::: TASK MATERIAL
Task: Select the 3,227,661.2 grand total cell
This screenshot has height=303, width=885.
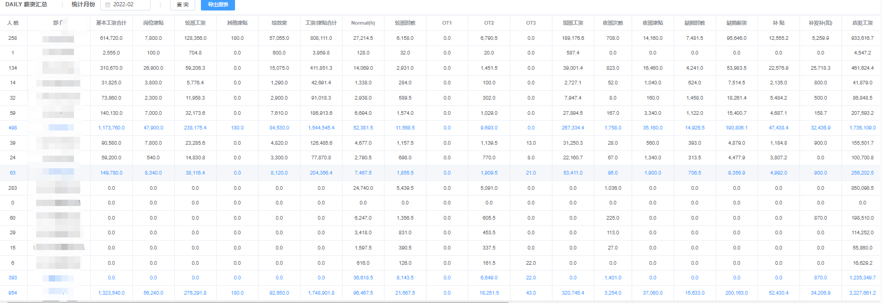Action: 862,293
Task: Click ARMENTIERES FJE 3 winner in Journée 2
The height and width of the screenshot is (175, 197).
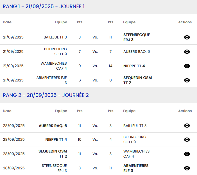Action: pyautogui.click(x=136, y=168)
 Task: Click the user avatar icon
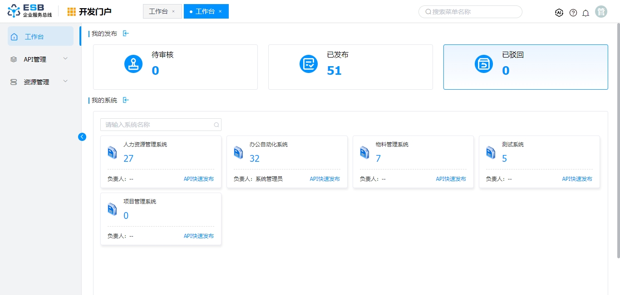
::::::
### EXERCISE TASK
Return every line of the entries above verbatim, leaving out the pictures.

### EXERCISE OUTPUT
Task: Select the 3,227,661.2 grand total cell
This screenshot has height=303, width=885.
Action: 862,293
Task: Click ARMENTIERES FJE 3 winner in Journée 2
The height and width of the screenshot is (175, 197).
Action: pyautogui.click(x=136, y=168)
 Task: Click the user avatar icon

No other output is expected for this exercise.